Un géant de l’art en Atlantique expose à Moncton

MONCTON – De passage à Moncton, Garry Neill Kennedy, qui a plus de 40 ans de pratique artistique, propose une toute nouvelle exposition qui, pour la première fois, pose un regard sur ses œuvres photographiques.

Celui qui a dirigé le Nova Scotia College of Art and Design pendant plus de 23 ans a contribué à transformer l’enseignement de l’art au Canada. Figure marquante de l’art conceptuel en Atlantique, Garry Neill Kennedy invite le public à réfléchir, à questionner le rôle de l’art. Pour lui, l’art est avant tout un véhicule interrogeant le monde dans lequel on vit.

«J’essaie aussi d’avoir des émotions, mais le plus important, c’est de dire quelque chose d’une façon intéressante», a déclaré l’artiste au cours d’une entrevue à l’Acadie Nouvelle lors du vernissage de son exposition à la Galerie Louise et Reuben-Cohen à l’Université de Moncton.

C’est la première fois qu’il expose à Moncton et c’est également la première fois qu’il présente une exposition de ses photographies. Sa pratique en photographie, bien qu’elle fasse partie de sa production, n’a jamais été soulignée comme telle. Garry Neill Kennedy est surtout connu pour ses peintures.

«Quand Nisk Imbeault (directrice de la galerie) est venue me visiter, nous avons discuté de la possibilité d’une exposition et ce sont mes photographies qui l’ont intéressée.»

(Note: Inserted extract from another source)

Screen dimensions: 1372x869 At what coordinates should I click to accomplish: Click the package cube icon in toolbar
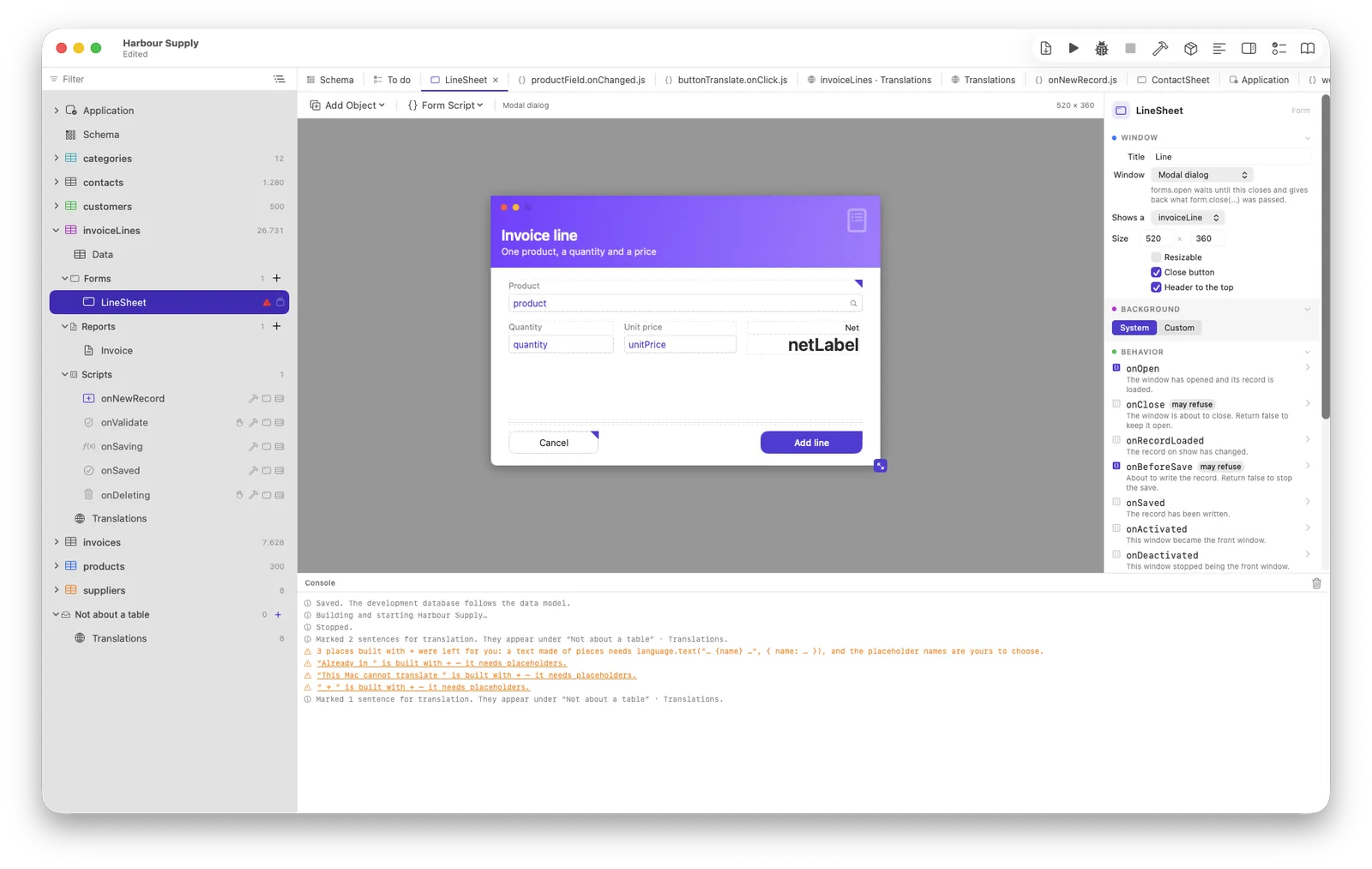(1190, 49)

En photographie, Garry Neill Kennedy utilise les outils nécessaires pour exprimer ses idées et il n’hésite pas à intervenir dans le processus photographique.

Plusieurs œuvres de cette exposition posent une réflexion politique, notamment sur le fait de vivre dans un pays, le Canada, voisin d’un empire puissant, les États-Unis. C’est le cas de sa série sur des avions utilisés par la CIA, ou encore de la collection tirée des films hollywoodiens sur les cow-boys et les Indiens.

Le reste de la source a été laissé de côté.